125	   What is more, broadband equipment usually provides only a single
126	   queue unmanaged, bloated queue to the subscriber; a large impulse of
127	   packets for a single user will block other packets from other
128	   applications of that user, or to other users who share that
129	   connection.  This buffering is so large that slow start is badly
130	   damaged (TCP will attempt to run many times faster than it should
131	   until packet loss finally brings it back under control), and
132	   congestion avoidance is no longer stable, as I discovered in 2010
133	   [Gettys].

135	   I had expected and hoped that high performance would be achieved via
136	   HTTP Pipelining [HTTPPerf] and that web traffic would have have
137	   longer TCP sessions.  HTTP pipelining is painful due to HTTP's lack
138	   of any multiplexing layer and the lack of response numbering to allow
139	   out of order responses; "poor man's multiplexing" is possible, but
140	   complex.  The benefits of pipelining to the length of TCP sessions
141	   are somewhat less than one might naively presume, as significantly
142	   fewer packets are ultimately necessary.  But HTTP pipelining has
143	   never seen widespread browser deployment (though is supported by a
144	   high fraction of web servers).  You will seldom see packet loss by
145	   using many TCP connections simultaneously in today's Internet, as
146	   buffers are now so large they can absorb huge transients, sometimes
147	   even a megabyte or more.

149	   Web browsers (seeing no packet loss) changed from obeying the RFC2616
150	   requirement of two TCP connections to using 6 or even 15 TCP
151	   connections from a browser to a web server.  What is more, some web
152	   sites, called "sharded web sites," deliberately split themselves
153	   across multiple names to trick web browsers into even more profligate
154	   uses of TCP connections, and there is no way for a web client to
155	   easily determine a web site has been so engineered.

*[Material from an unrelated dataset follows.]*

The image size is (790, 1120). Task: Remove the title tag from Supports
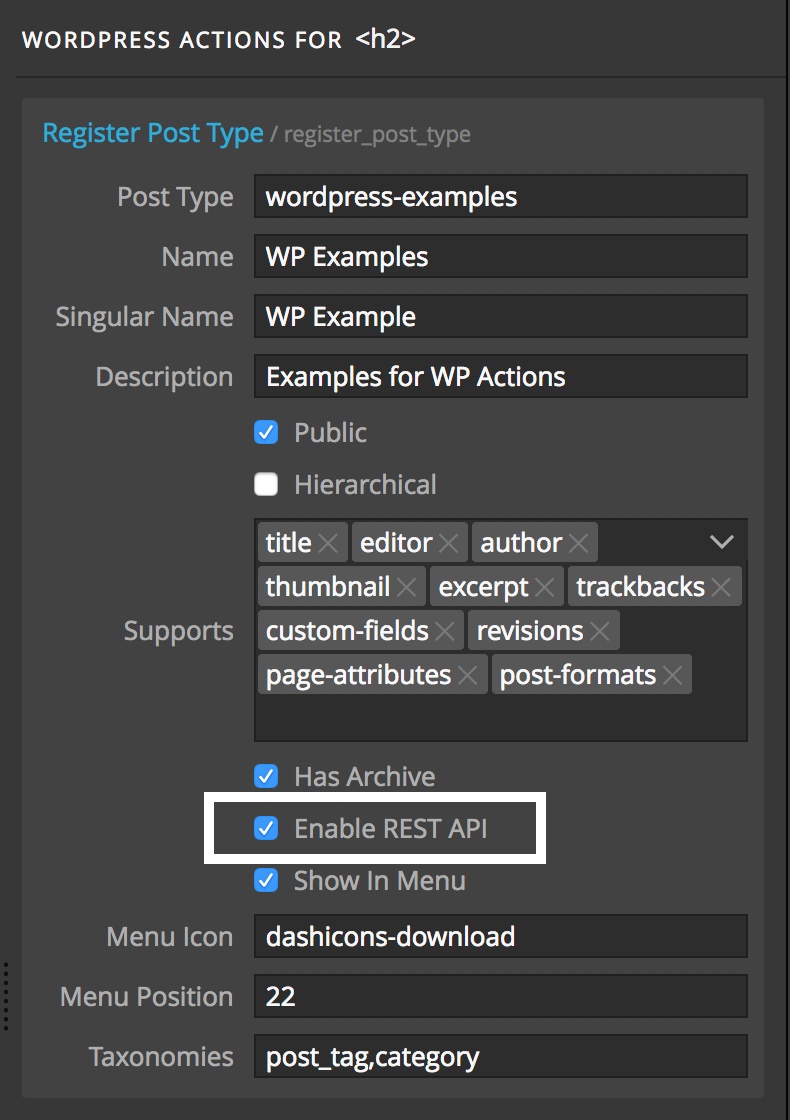point(328,544)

157	   A browser may then render a page with many embedded objects (e.g.
158	   images).  Current web browsers will therefore simultaneously open or
159	   reuse 6 or often many more TCP connections at once, and the initial
160	   congestion window of 4 packets may be sent from the same data center
161	   simultaneously to a user's broadband connection.  These packets
162	   currently enter the single queue in most broadband systems between
163	   the Internet and the home, and with no QOS or other fair queuing
164	   present, induce transient latency; your VOIP or gaming packet will be
165	   stuck behind this burst of web traffic until the burst drains.
166	   Similarly, current home routers often lack any QOS or sophisticated
167	   queuing to ensure fairness between different users.  The proposal by
168	   Chu, et. al. in to raise the initial congestion window from four to
169	   10, making the blocking and resulting latency and jitter problem up
170	   to 2.5 times worse.

172	   Note that broadband equipment is not the only overbuffered equipment
173	   in most user's paths.  Home routers, 3g wireless and the user's
174	   operating systems are usually even worse than broadband equipment.
175	   In a user's home, whenever the wireless bandwidth happens to be below
176	   that of the broadband connection, the bottleneck link is in the
177	   wireless hop, and so the problem may occur there rather than in the
178	   broadband connection.  It is the bottleneck transfer that matters;
179	   not the theoretical bandwidth of the links. 802.11g is at best
180	   20Mbps, but often much worse.  Other bottleneck points in the user's
181	   paths may also be lacking AQM.

183	   I believe the performance analysis in the draft-ietf-tcpm-initcwnd is
184	   flawed not by being incorrect in what it presents, but by overlooking
185	   the latency and jitter inflicted on other traffic that is sharing the
186	   broadband link, due to the large buffering in these links and
187	   typically single queue.  It is the damage the IW change would make to
188	   other real time applications sharing that link (including rtcweb
189	   applications), or what those sharing that link do to you that is the
190	   issue.

192	   Simple arithmetic to compute induced transient latency, even ignoring
193	   all overhead, comes up with scary results:

195	   Latency table

197	   +------+---------+---------+----------+--------+---------+----------+
198	   |    # |   ICW=4 |    Time |     Time | ICW=10 |    Time |     Time |
199	   | conn | (bytes) |  @1Mbps |  @50Mbps |        |  @1Mbps |  @50Mbps |
200	   +------+---------+---------+----------+--------+---------+----------+
201	   |    2 |   12000 |    96ms |   1.92ms |  30000 |   240ms |    4.8ms |
202	   |    6 |   36000 |   288ms |   5.76ms |  90000 |   720ms |     14ms |
203	   |   15 |   90000 |   720ms |   14.4ms | 225000 |  1800ms |     36ms |
204	   |   30 |  180000 |  1440ms |   28.8ms | 450000 |  3600ms |     72ms |
205	   +------+---------+---------+----------+--------+---------+----------+

207	                         Table 1: Unloaded Latency

209	   1 Mbps may be your fair share of a loaded 802.11 link. 50Mbps is near
210	   the top end of today's broadband.  Available bandwidths in other
211	   parts of the world are often much, much lower than in parts of the
212	   world where broadband has deployed.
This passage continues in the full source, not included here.